Ruse is a romantic film, heavily edited and comprised of images of three-dimensional things that admit their two dimensionality under the pressure of camera movement. The eye tends to compensate for the flatness of the projection screen, and when the image of a shaft of light disappearing into a room corner appears on it, the viewer is prepared to invest trust in his/her ability to march up to the screen and put his/her fist into that corner. But when Jenkins suddenly rotates the camera, the light shaft relocates from the corner and flattens out to the dimensions of the screen itself, becoming an abstracted white bar travelling around the frame of the projection.

Dense with thick colours and a musically pensive soundtrack, the crimson romanticism of images such as light beams tends to undercut the more interesting exploratory elements of Ruse.

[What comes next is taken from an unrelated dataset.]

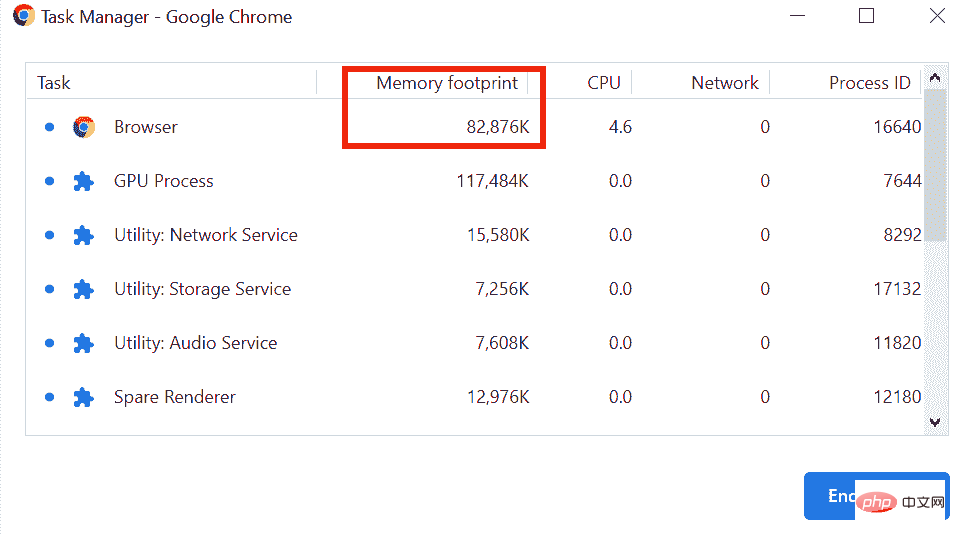Click the GPU Process puzzle icon
This screenshot has height=535, width=955.
[x=84, y=181]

Shadowplay – the third film Jenkins showed that night – suffers from some of the same tendencies, but is more interesting because of Jenkins’ use of (you guessed it) shadows, and a consequent flirtation with drama and the sense of character narrative. This film also has a musical soundtrack, though the audio here is much more contrapuntally suited to Shadowplay than Ruse’s soundtrack is suited to it. Highly dramatic, very anticipatory, the music in Shadowplay becomes a syntactic element in the implication of ‘story.’ Whereas in Ruse the sound attempts to reconcile the edits in the film, gloss them over through distraction, in Shadowplay the audiotrack is an integral part of the work.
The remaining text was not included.